Model Card: Qwen2-VL-7B for Nutrition Table Detection

This model card describes a fine-tuned version of the Qwen/Qwen2-VL-7B-Instruct model, specifically adapted for detecting nutrition tables in product images.

Model Details

Base Model: Qwen/Qwen2-VL-7B-Instruct
Model Type: Vision Language Model (VLM)
Fine-tuning Task: Object Detection (Nutrition Tables)
Fine-tuning Method: QLoRA (Quantized Low-Rank Adaptation) with SFT (Supervised Fine-Tuning)
Language(s): English (primarily for prompts and responses)
License: Apache-2.0 (inherited from the base model)

Colab Notebooks

The entire fine-tuning walkthrough can be accessed at: https://colab.research.google.com/drive/1EkF4arAYcxfi2fugO1B3bfohr9gZa8Ly?usp=sharing

For serving on vLLM/Nvidia Triton, the code can be found on: https://colab.research.google.com/drive/1furnMbQmD7beK5Z35KnJb2lQCIzQ-dpB?usp=sharing

Intended Use

This model is intended for identifying and localizing nutrition tables within images of food products. The primary output is the bounding box coordinates of the detected nutrition table.

Raw data:
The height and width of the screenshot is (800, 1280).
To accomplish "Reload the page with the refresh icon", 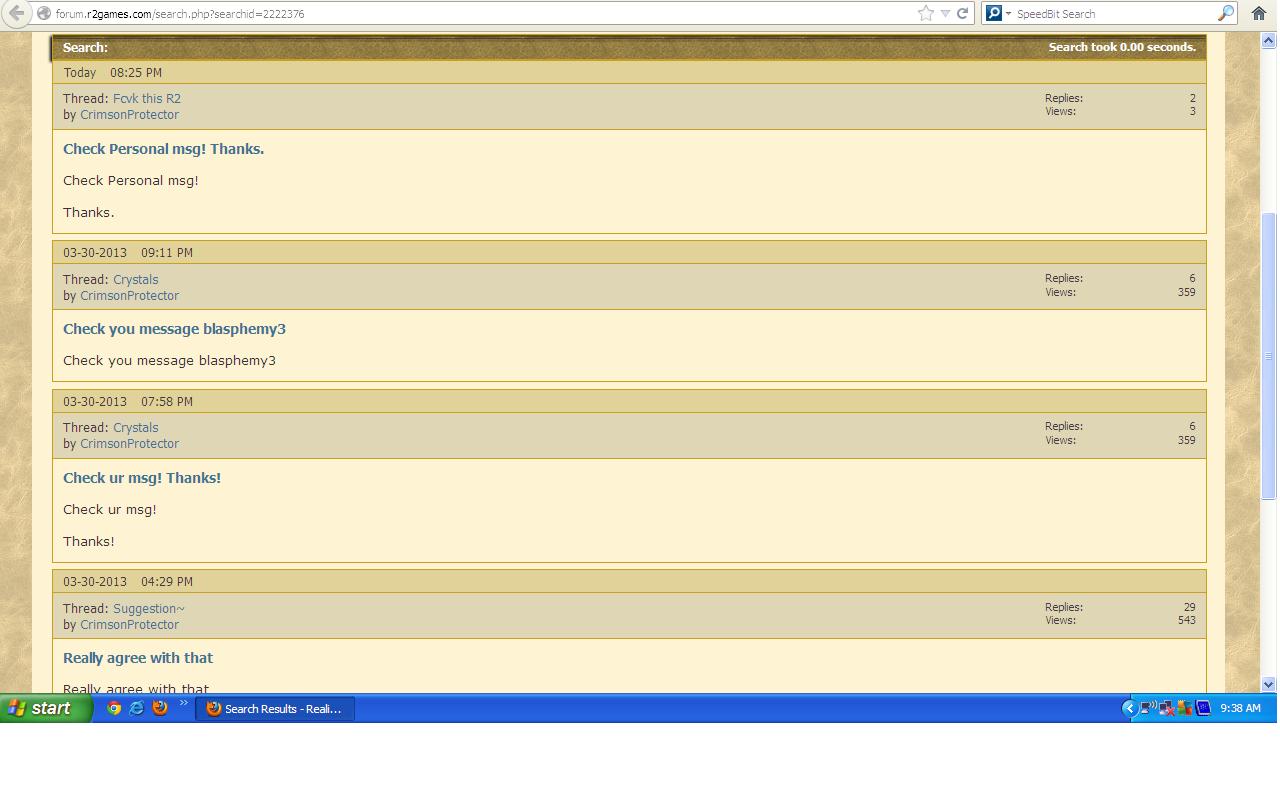I will (962, 13).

Task goal:
Print the whole model card for nutrition table detection word for word. The material here is kept apart from the model card and stands on its own.

Answer to this task:
Model Card: Qwen2-VL-7B for Nutrition Table Detection

This model card describes a fine-tuned version of the Qwen/Qwen2-VL-7B-Instruct model, specifically adapted for detecting nutrition tables in product images.

Model Details

Base Model: Qwen/Qwen2-VL-7B-Instruct
Model Type: Vision Language Model (VLM)
Fine-tuning Task: Object Detection (Nutrition Tables)
Fine-tuning Method: QLoRA (Quantized Low-Rank Adaptation) with SFT (Supervised Fine-Tuning)
Language(s): English (primarily for prompts and responses)
License: Apache-2.0 (inherited from the base model)

Colab Notebooks

The entire fine-tuning walkthrough can be accessed at: https://colab.research.google.com/drive/1EkF4arAYcxfi2fugO1B3bfohr9gZa8Ly?usp=sharing

For serving on vLLM/Nvidia Triton, the code can be found on: https://colab.research.google.com/drive/1furnMbQmD7beK5Z35KnJb2lQCIzQ-dpB?usp=sharing

Intended Use

This model is intended for identifying and localizing nutrition tables within images of food products. The primary output is the bounding box coordinates of the detected nutrition table.